**Exercise**
The full set of lines below has to be duplicated exactly, with no picture kept.

########################################

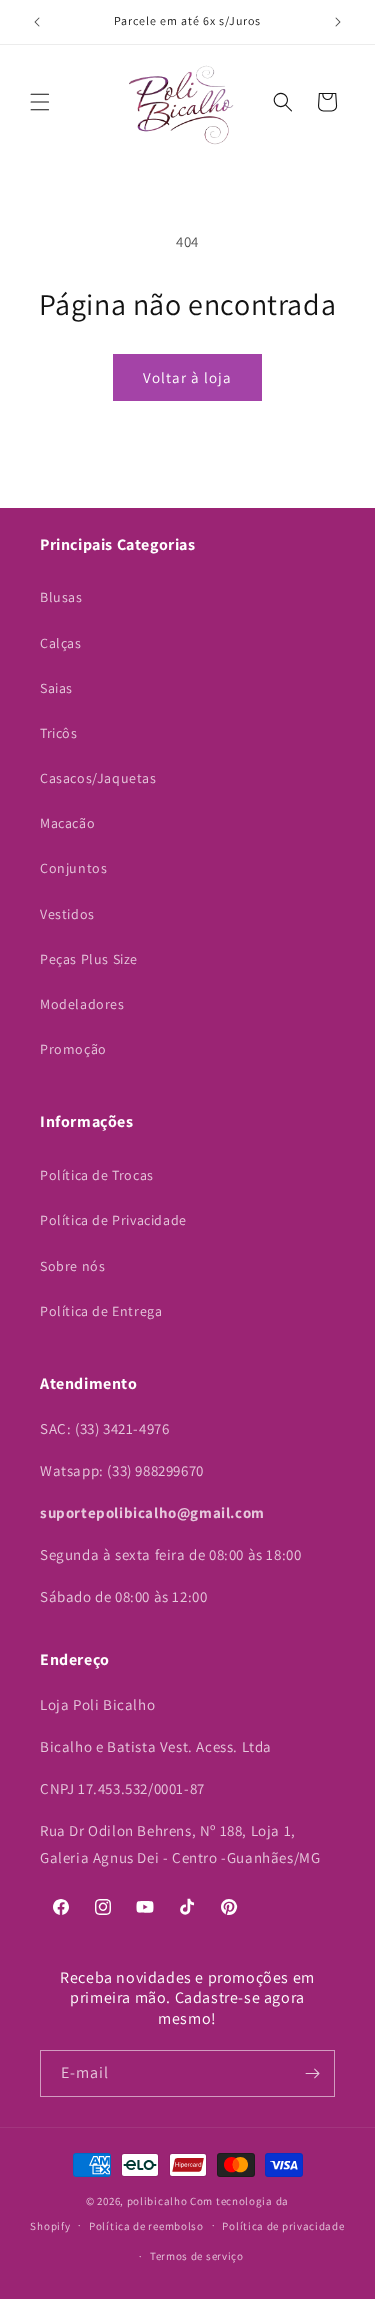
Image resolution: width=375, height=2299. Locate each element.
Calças (61, 643)
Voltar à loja (187, 377)
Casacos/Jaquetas (98, 778)
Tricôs (59, 733)
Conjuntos (73, 868)
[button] (40, 102)
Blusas (61, 597)
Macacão (67, 823)
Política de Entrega (101, 1311)
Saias (56, 688)
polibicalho (157, 2201)
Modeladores (82, 1004)
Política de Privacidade (113, 1220)
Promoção (73, 1049)
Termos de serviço (197, 2256)
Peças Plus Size (89, 959)
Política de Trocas (97, 1175)
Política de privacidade (283, 2226)
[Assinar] (312, 2073)
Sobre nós (72, 1266)
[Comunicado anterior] (37, 22)
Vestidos (67, 914)
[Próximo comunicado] (338, 22)
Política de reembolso (146, 2226)
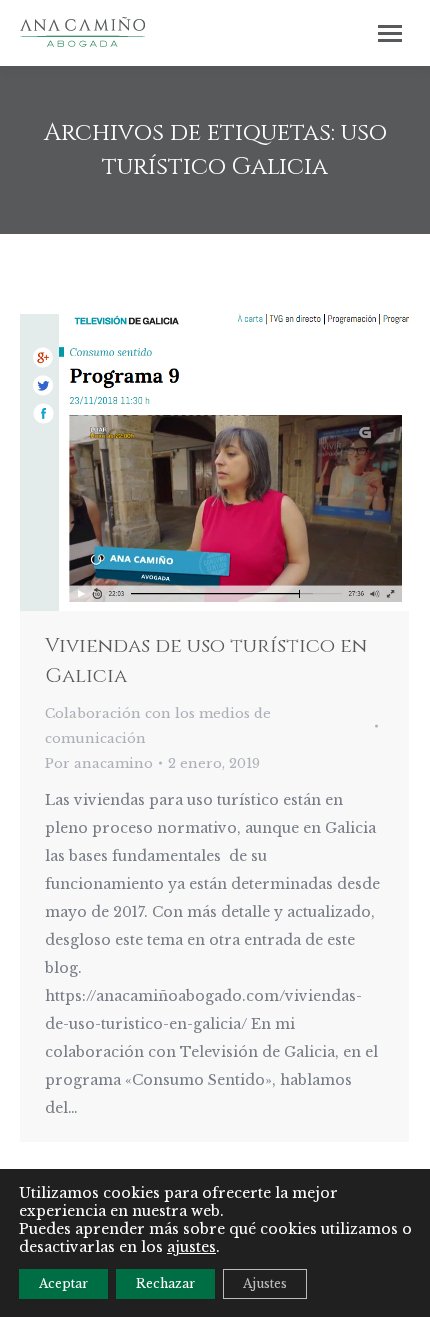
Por (99, 763)
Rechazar (165, 1283)
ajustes (191, 1247)
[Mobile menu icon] (390, 33)
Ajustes (265, 1283)
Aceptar (63, 1283)
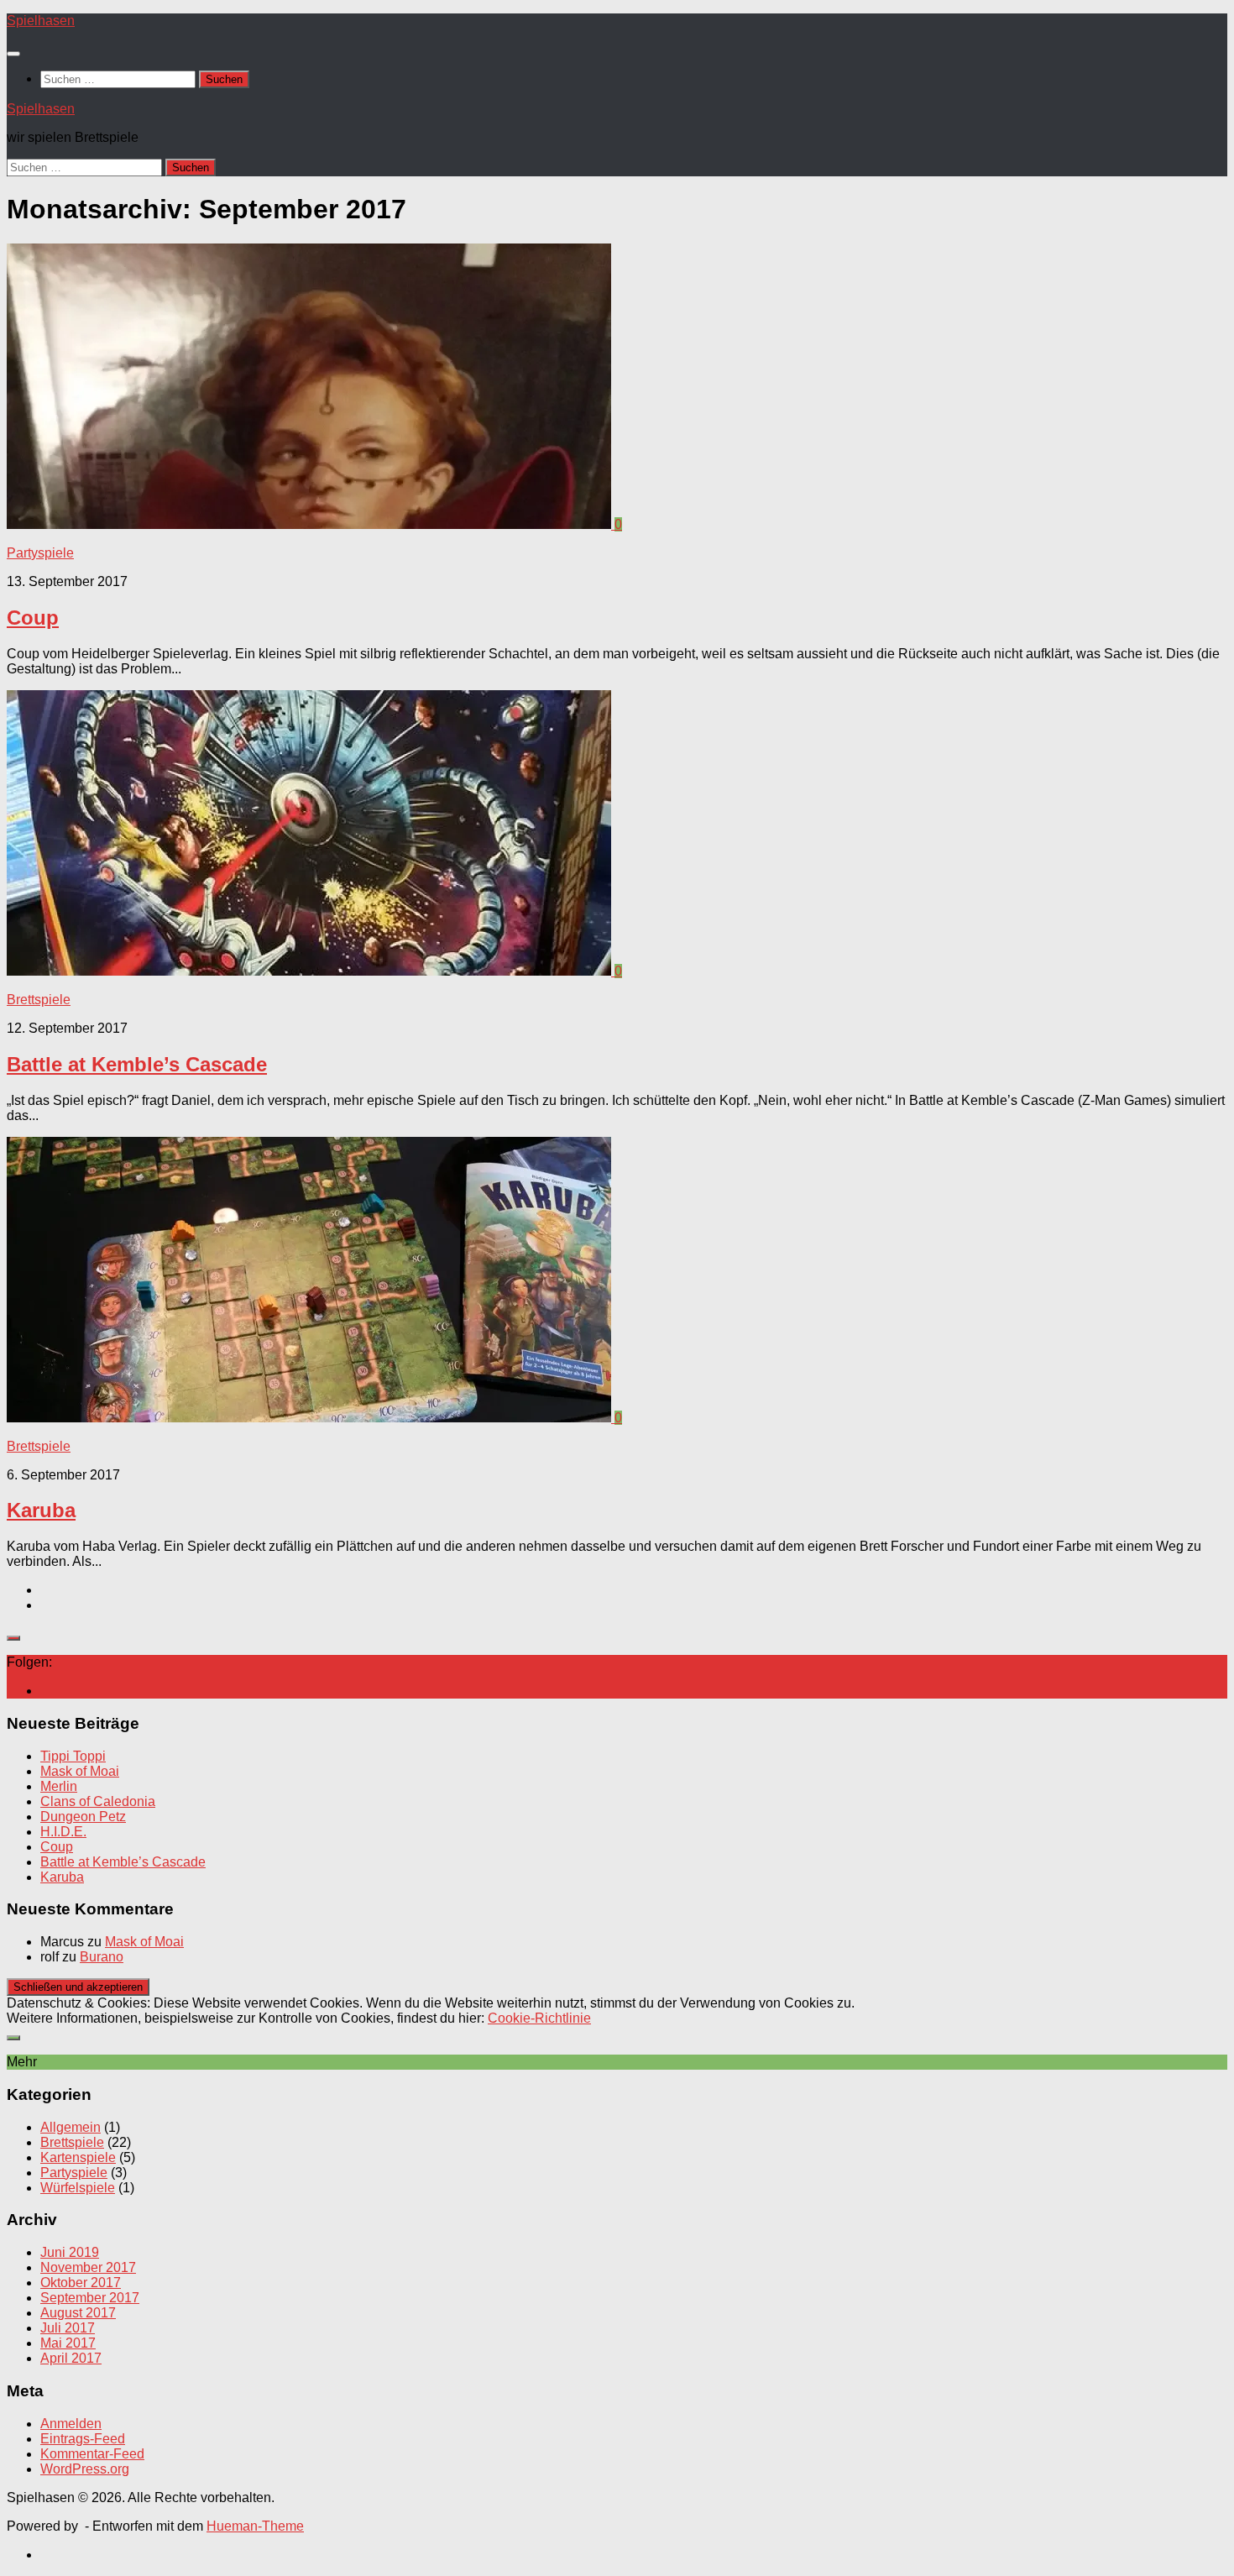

########################################

**Reply**
Image resolution: width=375, height=2299. Locate each element.
Calças (61, 643)
Voltar à loja (187, 377)
Casacos/Jaquetas (98, 778)
Tricôs (59, 733)
Conjuntos (73, 868)
[button] (40, 102)
Blusas (61, 597)
Macacão (67, 823)
Política de Entrega (101, 1311)
Saias (56, 688)
polibicalho (157, 2201)
Modeladores (82, 1004)
Política de Privacidade (113, 1220)
Promoção (73, 1049)
Termos de serviço (197, 2256)
Peças Plus Size (89, 959)
Política de Trocas (97, 1175)
Política de privacidade (283, 2226)
[Assinar] (312, 2073)
Sobre nós (72, 1266)
[Comunicado anterior] (37, 22)
Vestidos (67, 914)
[Próximo comunicado] (338, 22)
Política de reembolso (146, 2226)
Por (99, 763)
Rechazar (165, 1283)
ajustes (191, 1247)
[Mobile menu icon] (390, 33)
Ajustes (265, 1283)
Aceptar (63, 1283)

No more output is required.